Nanoparticles are increasingly being used to carry drugs for treatment of cancer. We wish to decrease their movement out of the cells. This may give time for them to unload their drugs. Cells were treated with nanoparticles for 30 min and observed. Then the nanoparticles were washed off. Cells were again observed after 30 min. Various intracellular trafficking inhibitors were also added. Nanoparticle retention and subcellular localization were measured. We found that nanoparticles are trapped in some membranous compartments within the cells after energy depletion. We also discovered some commonly used clinical molecules that can decrease the excretion of nanoparticles from the cells. These inhibitors can be utilized for increasing the intracellular stay of the drug-loaded nanoparticles.
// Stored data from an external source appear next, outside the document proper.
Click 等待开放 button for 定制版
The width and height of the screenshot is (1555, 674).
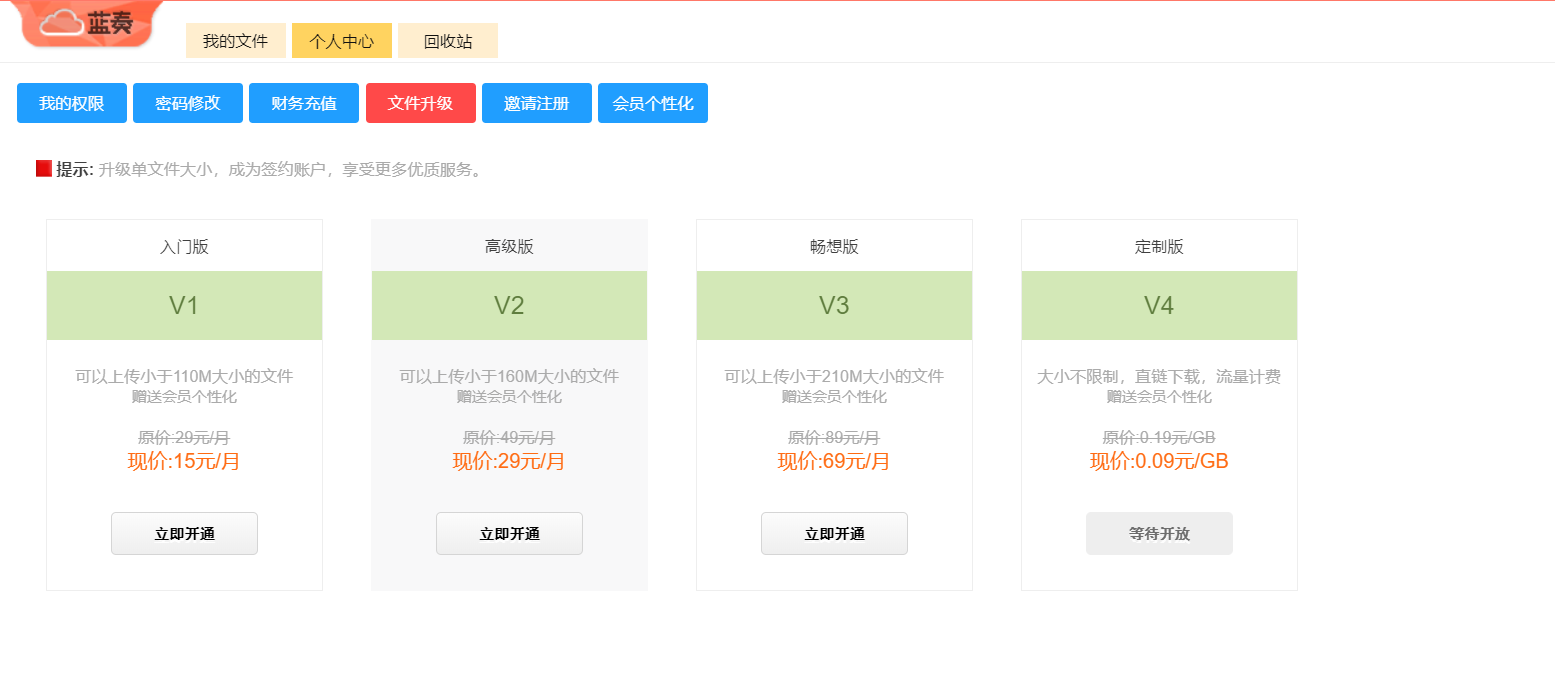tap(1159, 533)
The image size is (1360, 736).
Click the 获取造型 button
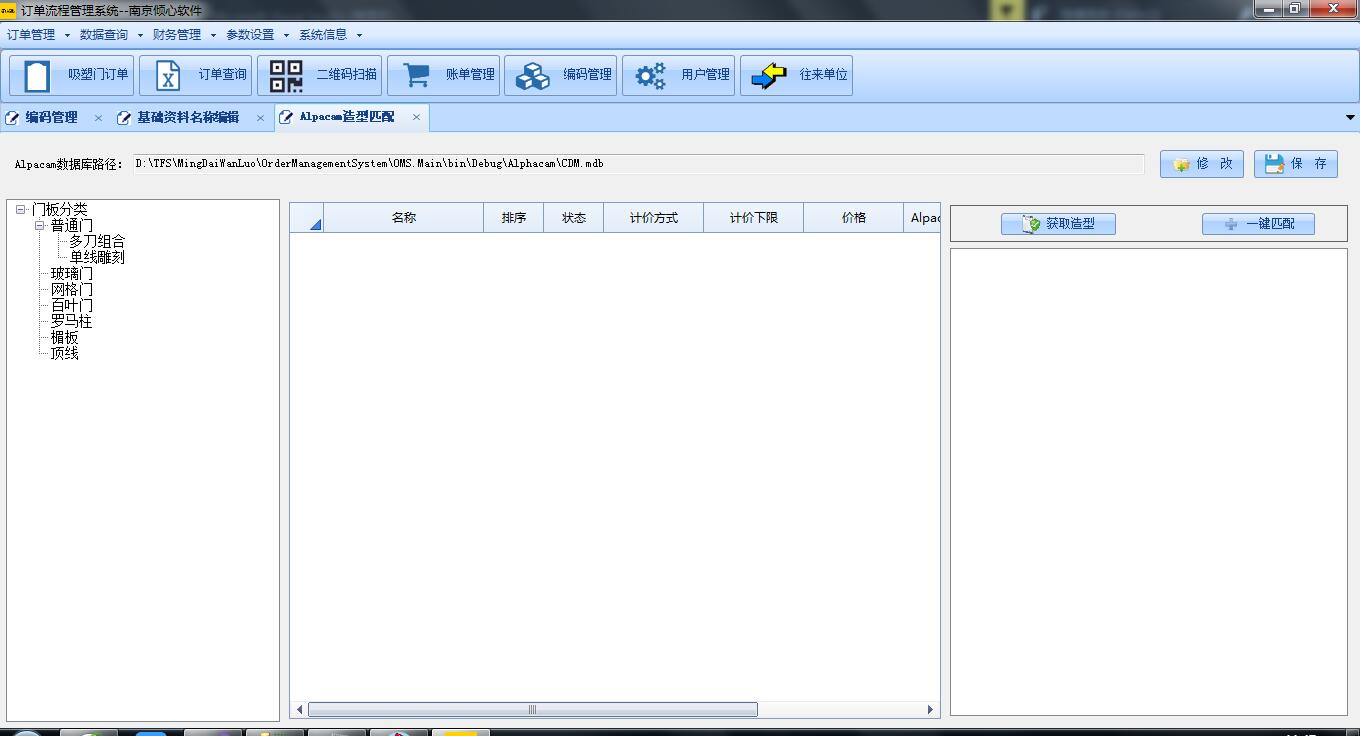pos(1058,224)
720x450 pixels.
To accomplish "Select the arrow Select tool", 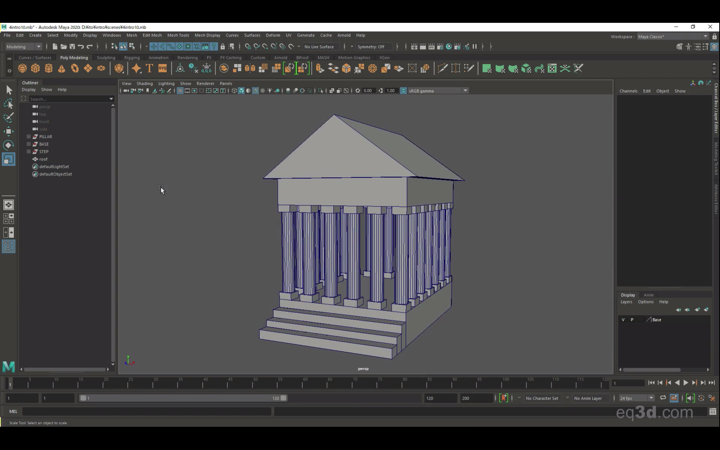I will coord(9,90).
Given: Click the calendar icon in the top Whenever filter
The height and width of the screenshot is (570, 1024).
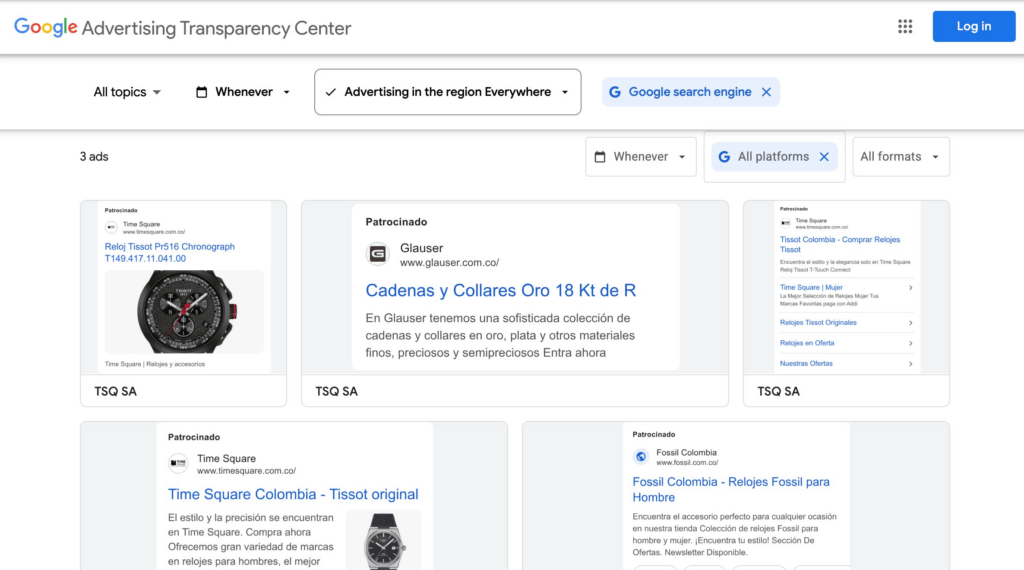Looking at the screenshot, I should pyautogui.click(x=202, y=92).
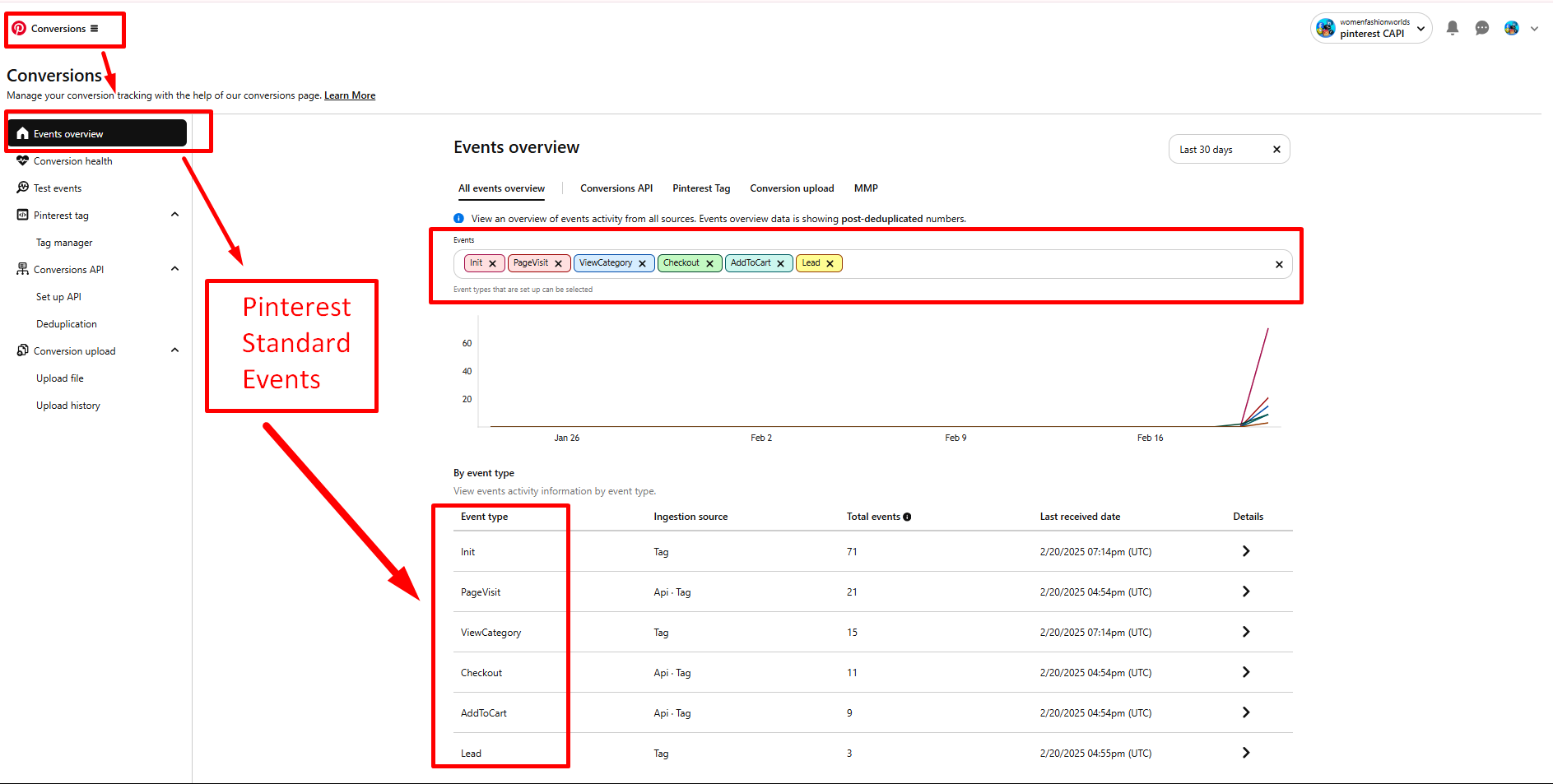Screen dimensions: 1553x784
Task: Click the Learn More link
Action: click(350, 95)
Targeting CXCR4-expressing Cancer Cells with Avidin-poly (lactic-co-glycolic acid) Nanoparticle Surface Modified with Biotinylated DV1 Peptide.

Background: Chemokine receptor CXCR4 is frequently present in cells of various cancers. Hence, targeted therapy using CXCR4 ligands, such as DV1 peptide, on drug-loaded nanoparticles, has the potential to enhance the efficiency of cancer treatment. Aim: The present study created a CXCR4-targeting drug delivery system using avidin-poly (lactic-co-glycolic acid) (PLGA) nanoparticle surface tagged with biotinylated DV1 peptide ligand. Materials and Methods: A double-emulsion solvent evaporation technique was employed to prepare avidin-PLGA nanoparticles and characterized by transmission electron microscopy (TEM) and dynamic light scattering. Uptake was studied by confocal microscopy after incorporating fluorescein isothiocyanate (FITC)-labeled albumin inside the nanoparticles during their synthesis. Peptide-biotin-avidin-PLGA nanoparticles were tested in vitro on CXCR4-expressing U87MG cells. Photomicroscopy was done by a Nikon A1 Confocal Microscope, and pictures were analyzed by Nikon NIS-Elements BR software. Results: Experimental results confirmed the specificity of DV1 peptide-tagged avidin-PLGA nanoparticles for cells expressing CXCR4 receptors. The avidin-PLGA nanoparticles were successfully synthesized and the same was confirmed by tagging them with FITC-labeled biotin. Conclusion: Avidin-PLGA nanoparticle surface tagged with biotinylated DV1 peptide ligand has potential clinical application in the treatment of various cancers as targeted therapy for CXCR4-expressing cancer cells.